Daniel Buren – Zwei Werke für Recklinghausen, Kunstausstellung der Ruhrfestspiele Recklinghausen, 1. Mai bis 26. Juli 2015

Daniel Buren, einst als enfant terrible der Kunstszene gehandelt, gehört seit Jahrzehnten zu den bekanntesten und einflussreichsten Konzeptkünstlern Frankreichs. Er wurde 1937 in Boulogne-Billancourt bei Paris geboren und studierte 1957 – 1960 Skulptur und Malerei an der École des Metiers d’Art sowie an der École Nationale Supérieure des Beaux Arts in Paris. In Deutschland war er bereits 1972 auf der Documenta 5 vertreten, fünf beziehungsweise zehn Jahre später auch an den beiden darauffolgenden Ausgaben der Ausstellung in Kassel. Sein Markenzeichen sind die genau 8,70 cm breiten Streifen – „perfekte negative Formen“, wie er sie selbst bezeichnet – die er auf unterschiedlichsten Materialien und in allen räumlichen Situationen anbringt. Er arbeitet vorzugsweise im öffentlichen Raum. Dabei greift er die jeweilige Situation auf. Nicht, um sie zu verschönern, sondern um deren Wahrnehmung erst zu ermöglichen.

So hat er den Fußboden im Hauptbahnhof Wolfsburg gestaltet, die Haltestellen der Linie 2 der Straßenbahn in Mülhausen im Elsass, sowie den Grand Palais in Paris während der Monumenta 2012 durch ein Meer von farbigen Folienkreisen in buntes Licht getaucht. Weltweit sind seine Arbeiten zu sehen: 1971 stellt er im Guggenheim in New York zum ersten Mal aus,  er war auf der Triennale von Yokohama zu Gast und vor einigen Monaten auf der Kunstbiennale in Havanna.

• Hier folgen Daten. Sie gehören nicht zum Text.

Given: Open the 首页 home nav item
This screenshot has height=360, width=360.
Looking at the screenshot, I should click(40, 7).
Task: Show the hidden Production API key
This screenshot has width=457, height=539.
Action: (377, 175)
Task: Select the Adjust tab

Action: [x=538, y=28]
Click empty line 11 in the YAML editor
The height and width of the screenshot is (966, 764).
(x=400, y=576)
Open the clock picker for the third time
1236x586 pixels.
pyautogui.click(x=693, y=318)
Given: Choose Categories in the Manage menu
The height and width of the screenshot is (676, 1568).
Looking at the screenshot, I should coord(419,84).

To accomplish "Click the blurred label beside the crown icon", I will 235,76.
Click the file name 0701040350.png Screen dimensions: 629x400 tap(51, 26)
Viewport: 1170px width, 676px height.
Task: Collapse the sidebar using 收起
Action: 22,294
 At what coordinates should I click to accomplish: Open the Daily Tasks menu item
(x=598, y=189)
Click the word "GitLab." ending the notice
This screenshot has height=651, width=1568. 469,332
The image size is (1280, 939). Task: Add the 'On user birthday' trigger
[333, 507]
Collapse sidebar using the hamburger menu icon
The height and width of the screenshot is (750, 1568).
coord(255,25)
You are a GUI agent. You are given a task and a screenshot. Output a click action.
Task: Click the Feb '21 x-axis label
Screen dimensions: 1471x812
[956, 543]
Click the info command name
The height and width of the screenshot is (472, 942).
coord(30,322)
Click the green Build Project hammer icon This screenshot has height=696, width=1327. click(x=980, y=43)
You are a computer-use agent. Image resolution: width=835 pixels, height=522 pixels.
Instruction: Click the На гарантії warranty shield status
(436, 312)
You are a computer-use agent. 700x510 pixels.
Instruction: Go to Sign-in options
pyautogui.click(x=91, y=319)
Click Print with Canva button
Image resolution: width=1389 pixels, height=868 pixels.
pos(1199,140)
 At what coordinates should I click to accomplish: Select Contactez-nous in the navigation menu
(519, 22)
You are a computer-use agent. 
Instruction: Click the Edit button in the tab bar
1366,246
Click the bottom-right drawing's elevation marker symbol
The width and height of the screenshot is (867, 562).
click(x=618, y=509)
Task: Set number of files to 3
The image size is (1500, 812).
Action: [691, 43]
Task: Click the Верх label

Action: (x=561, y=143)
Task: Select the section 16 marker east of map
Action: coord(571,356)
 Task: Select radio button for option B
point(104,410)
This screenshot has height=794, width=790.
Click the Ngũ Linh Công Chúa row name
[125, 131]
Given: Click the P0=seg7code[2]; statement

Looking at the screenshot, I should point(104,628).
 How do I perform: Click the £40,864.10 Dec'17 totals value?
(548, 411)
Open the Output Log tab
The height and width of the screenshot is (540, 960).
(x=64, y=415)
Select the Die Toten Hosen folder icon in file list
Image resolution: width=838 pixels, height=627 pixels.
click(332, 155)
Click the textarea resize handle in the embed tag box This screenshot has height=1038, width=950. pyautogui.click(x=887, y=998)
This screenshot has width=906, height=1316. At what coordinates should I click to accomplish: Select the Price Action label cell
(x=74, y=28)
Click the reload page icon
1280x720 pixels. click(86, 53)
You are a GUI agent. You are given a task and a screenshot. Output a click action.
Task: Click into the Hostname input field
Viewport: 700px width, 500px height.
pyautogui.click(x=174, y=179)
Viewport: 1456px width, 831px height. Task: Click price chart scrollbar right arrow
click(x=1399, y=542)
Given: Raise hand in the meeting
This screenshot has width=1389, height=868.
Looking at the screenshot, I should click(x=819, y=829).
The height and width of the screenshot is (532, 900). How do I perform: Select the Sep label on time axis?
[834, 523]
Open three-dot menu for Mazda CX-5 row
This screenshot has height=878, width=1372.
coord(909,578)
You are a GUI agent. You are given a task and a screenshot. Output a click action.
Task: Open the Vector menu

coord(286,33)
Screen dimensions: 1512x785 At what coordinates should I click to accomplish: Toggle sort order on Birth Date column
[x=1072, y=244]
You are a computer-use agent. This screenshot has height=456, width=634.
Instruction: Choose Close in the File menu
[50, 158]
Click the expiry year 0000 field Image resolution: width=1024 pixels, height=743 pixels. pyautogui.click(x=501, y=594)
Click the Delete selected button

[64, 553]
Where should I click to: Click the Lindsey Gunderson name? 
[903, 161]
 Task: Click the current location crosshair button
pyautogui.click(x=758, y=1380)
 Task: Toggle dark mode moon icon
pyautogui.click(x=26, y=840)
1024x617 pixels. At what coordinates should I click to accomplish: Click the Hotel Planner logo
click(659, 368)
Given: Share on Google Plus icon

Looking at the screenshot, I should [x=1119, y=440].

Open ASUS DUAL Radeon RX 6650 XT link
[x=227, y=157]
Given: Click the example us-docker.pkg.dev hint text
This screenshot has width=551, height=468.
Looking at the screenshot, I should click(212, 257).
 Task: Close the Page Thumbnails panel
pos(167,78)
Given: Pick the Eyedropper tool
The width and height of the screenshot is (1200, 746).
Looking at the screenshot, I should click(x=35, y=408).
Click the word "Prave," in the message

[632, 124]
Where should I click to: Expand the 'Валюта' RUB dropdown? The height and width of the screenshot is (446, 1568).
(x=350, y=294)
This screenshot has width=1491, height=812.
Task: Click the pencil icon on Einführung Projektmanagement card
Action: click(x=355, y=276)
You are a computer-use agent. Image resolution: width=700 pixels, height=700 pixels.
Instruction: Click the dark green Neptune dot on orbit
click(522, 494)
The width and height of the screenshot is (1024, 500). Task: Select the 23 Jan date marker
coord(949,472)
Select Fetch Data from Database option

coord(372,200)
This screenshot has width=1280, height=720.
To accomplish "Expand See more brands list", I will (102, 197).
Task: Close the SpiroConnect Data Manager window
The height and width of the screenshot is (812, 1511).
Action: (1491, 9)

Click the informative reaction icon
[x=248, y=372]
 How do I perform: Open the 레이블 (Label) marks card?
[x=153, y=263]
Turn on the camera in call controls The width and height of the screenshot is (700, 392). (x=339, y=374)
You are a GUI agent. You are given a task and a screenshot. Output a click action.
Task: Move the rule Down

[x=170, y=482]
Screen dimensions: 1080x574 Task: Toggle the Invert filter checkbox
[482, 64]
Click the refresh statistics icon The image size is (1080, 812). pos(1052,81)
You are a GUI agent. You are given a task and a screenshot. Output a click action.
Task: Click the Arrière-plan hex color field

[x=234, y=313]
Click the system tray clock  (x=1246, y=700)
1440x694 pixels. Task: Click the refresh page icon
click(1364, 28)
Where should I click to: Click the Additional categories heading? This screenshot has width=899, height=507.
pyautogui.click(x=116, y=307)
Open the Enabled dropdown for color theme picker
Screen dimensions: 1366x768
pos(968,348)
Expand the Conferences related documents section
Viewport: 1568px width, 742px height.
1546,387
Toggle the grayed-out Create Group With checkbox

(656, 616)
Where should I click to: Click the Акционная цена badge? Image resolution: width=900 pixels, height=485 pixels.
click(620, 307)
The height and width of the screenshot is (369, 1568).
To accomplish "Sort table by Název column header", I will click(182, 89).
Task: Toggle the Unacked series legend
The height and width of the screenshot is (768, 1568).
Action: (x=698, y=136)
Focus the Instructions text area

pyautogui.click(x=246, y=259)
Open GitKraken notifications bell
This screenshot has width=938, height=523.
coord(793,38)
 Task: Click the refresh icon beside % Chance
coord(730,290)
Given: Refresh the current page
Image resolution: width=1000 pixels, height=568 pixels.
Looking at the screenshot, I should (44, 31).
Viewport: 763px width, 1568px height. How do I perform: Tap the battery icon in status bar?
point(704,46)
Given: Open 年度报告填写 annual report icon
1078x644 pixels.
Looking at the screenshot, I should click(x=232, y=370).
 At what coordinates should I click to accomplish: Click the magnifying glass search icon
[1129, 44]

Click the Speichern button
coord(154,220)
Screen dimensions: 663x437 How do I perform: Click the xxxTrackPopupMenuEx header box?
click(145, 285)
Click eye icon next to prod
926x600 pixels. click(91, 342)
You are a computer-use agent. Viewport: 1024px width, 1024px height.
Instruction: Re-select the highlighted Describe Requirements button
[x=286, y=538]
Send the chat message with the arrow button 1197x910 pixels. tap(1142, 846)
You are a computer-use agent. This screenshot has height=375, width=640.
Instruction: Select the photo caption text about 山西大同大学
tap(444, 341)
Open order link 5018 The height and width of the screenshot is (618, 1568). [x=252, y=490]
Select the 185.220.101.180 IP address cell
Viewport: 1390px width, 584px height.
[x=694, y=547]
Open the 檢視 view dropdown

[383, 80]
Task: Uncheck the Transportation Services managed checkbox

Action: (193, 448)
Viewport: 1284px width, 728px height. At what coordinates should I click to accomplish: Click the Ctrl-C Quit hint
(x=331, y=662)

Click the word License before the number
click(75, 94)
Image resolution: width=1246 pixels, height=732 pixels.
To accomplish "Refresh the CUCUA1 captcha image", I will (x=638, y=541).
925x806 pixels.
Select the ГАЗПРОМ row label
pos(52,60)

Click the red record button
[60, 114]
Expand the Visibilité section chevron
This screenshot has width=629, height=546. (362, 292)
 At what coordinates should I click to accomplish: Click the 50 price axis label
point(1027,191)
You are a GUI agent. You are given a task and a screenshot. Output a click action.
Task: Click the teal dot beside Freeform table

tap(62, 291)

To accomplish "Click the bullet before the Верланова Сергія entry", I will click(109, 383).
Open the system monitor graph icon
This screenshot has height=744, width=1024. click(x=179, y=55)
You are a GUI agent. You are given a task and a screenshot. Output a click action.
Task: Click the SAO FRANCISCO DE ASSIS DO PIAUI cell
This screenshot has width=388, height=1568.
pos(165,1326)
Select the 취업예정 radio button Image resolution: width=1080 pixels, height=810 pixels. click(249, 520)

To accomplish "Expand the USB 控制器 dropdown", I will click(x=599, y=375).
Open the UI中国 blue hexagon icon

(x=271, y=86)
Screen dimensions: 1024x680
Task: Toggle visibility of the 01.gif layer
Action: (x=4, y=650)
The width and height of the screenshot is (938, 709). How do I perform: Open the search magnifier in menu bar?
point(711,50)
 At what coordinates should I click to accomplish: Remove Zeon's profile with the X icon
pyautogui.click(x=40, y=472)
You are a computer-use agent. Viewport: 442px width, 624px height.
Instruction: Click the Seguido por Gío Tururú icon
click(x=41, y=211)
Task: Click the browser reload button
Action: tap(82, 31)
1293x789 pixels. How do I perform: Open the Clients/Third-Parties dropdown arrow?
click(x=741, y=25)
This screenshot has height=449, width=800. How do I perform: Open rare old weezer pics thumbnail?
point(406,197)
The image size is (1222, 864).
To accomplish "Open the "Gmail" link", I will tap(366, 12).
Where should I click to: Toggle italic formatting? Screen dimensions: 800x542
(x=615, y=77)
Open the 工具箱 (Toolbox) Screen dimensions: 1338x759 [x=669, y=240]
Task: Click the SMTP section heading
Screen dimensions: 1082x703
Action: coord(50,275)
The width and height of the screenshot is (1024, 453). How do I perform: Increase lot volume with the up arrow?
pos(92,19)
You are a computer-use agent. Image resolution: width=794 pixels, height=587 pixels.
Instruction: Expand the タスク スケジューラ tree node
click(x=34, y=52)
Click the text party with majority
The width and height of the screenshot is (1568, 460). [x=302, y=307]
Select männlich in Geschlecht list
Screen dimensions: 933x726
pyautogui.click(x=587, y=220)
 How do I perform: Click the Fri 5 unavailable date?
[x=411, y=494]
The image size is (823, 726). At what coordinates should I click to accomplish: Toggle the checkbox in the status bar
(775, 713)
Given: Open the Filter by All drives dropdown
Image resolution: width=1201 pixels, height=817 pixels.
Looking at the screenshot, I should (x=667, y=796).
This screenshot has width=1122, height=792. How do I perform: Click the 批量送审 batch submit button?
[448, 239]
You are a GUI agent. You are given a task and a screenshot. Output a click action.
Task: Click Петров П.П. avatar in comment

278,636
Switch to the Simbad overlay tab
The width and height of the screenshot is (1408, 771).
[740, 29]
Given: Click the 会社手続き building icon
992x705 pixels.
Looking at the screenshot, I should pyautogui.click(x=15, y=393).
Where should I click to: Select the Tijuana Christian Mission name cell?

Seit einigen Jahren verwendet der Künstler neben den Streifen auch Licht und Farbe, um die Wahrnehmung des architektonischen Raums zu verändern. So auch bei seinen beiden Arbeiten in Recklinghausen, wo er dieses Konzept an der großen Fensterfront der Kunsthalle sowie an der Glasfassade des Festspielhauses anwendete. Die Fensterfront der Kunsthalle beklebte er mit transluzenter Folie und gestattete dem Betrachter eine veränderte Außenansicht. Für die Verglasung des Festspielhauses entschied er sich für bunte, transparente Folie und veränderte dadurch sowohl den Anblick des Gebäudes von außen als auch die Wahrnehmung des Innenraums, in dem sich die Lichtfarbe und dadurch die Stimmung je nach Wetter und Tageszeit veränderten. Die Installation war vom 1. Mai bis zum 26. Juli zu sehen.

Einmal mehr stellte Daniel Buren damit seinen sensiblen Umgang mit dem architektonischen Raum unter Beweis. Er pflegt den ständigen Dialog mit der Architektur – sein Interesse für dieses Gebiet wächst nach eigener Aussage mit den Jahren immer mehr. Die Beobachtungen, die er auf seinen weltweiten Reisen gemacht hat, haben ihn die Verantwortung der Architektur verstehen lassen, vor allem ihren Einfluss auf das Glück oder die Verzweiflung der Menschen, die damit leben oder leben müssen. Diese Beobachtungen sind für den Künstler eine Quelle der Inspiration und der Empörung gleichermaßen.